WHAT TO PRODUCE >> Would you print exactly the lines that begin the listing and continue through the line holding "Home (104, 288)"? No pictures, please.

[INPUT FOR THIS TASK — start]

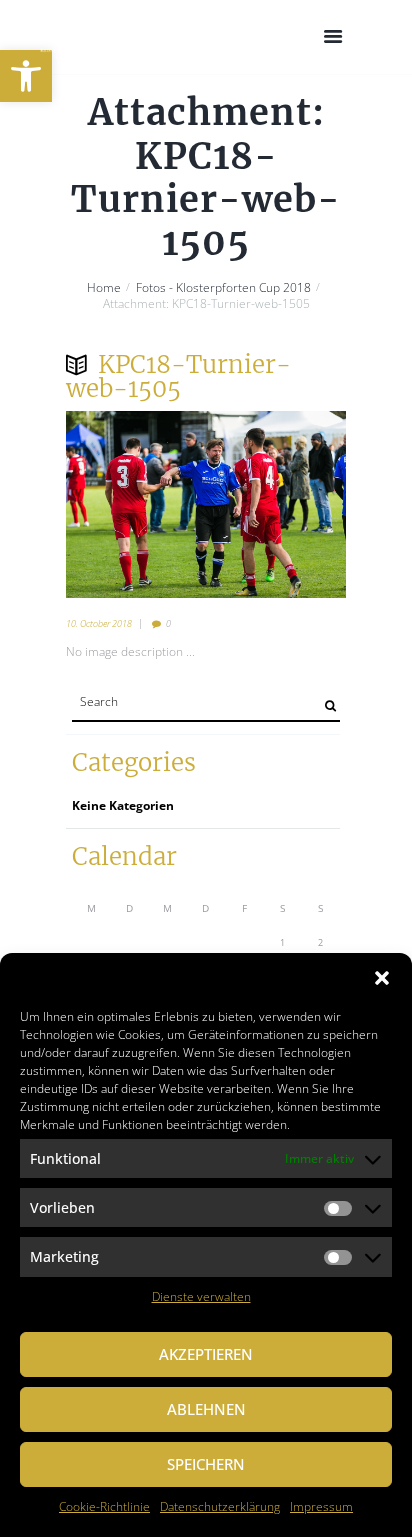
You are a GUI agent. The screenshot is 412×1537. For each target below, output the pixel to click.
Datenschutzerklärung (220, 1506)
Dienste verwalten (201, 1296)
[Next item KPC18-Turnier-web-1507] (276, 504)
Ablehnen (206, 1409)
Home (104, 288)
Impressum (321, 1506)
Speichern (206, 1464)
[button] (26, 76)
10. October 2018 (99, 623)
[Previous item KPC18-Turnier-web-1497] (136, 504)
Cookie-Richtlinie (104, 1506)
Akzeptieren (206, 1354)
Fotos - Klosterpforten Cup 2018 (223, 288)
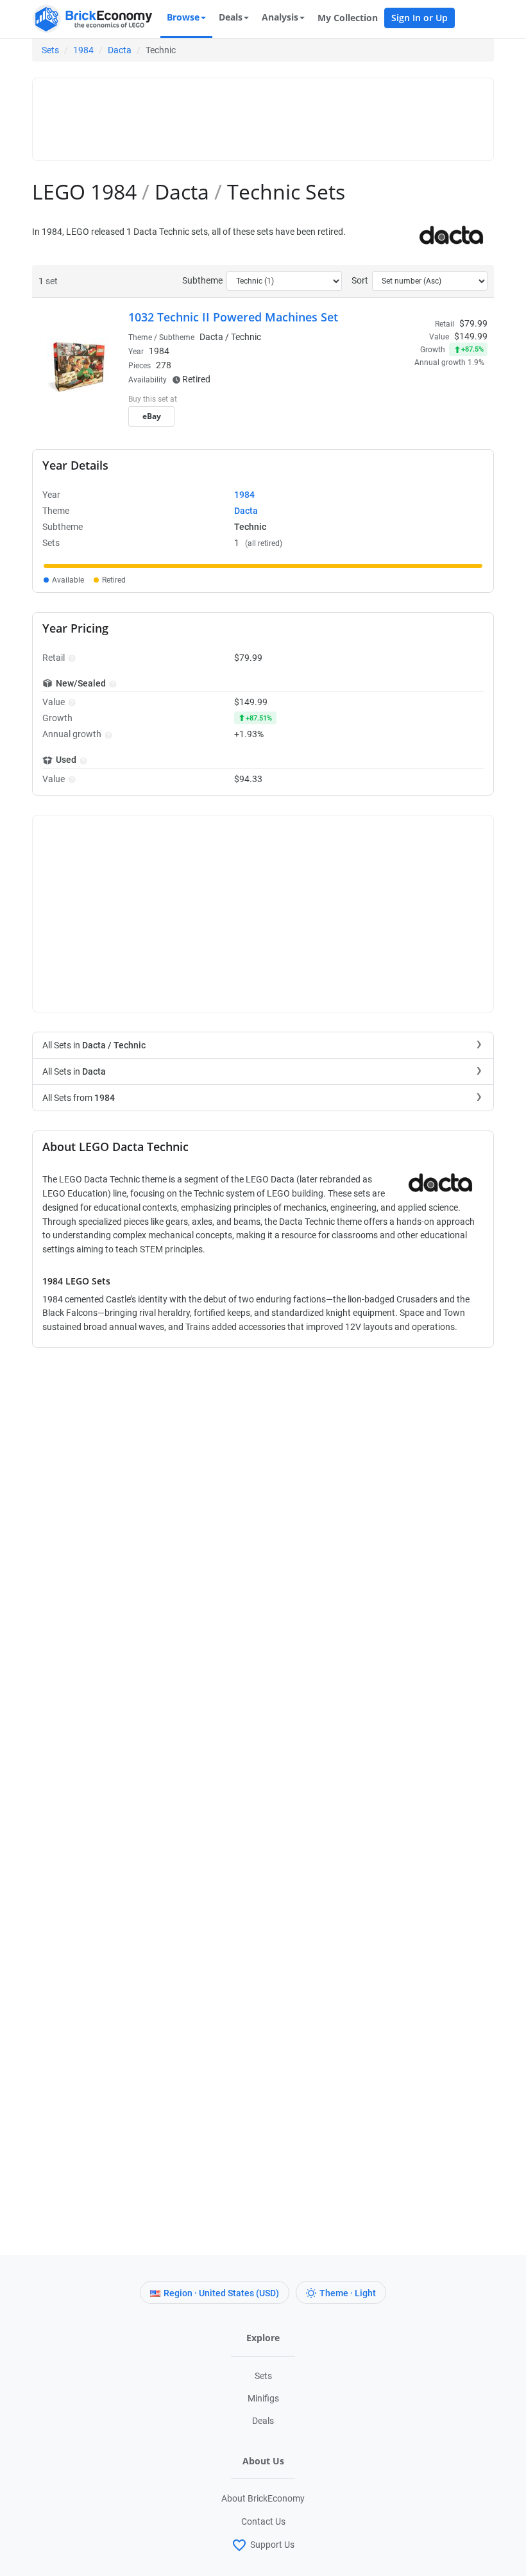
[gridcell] (263, 566)
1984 (83, 50)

[INPUT FOR THIS TASK — finish]

COMPLETED TASK >>
You are a GUI agent. The screenshot is 412×1537. For each target below, output the pixel to click.
Datenschutzerklärung (220, 1506)
Dienste verwalten (201, 1296)
[Next item KPC18-Turnier-web-1507] (276, 504)
Ablehnen (206, 1409)
Home (104, 288)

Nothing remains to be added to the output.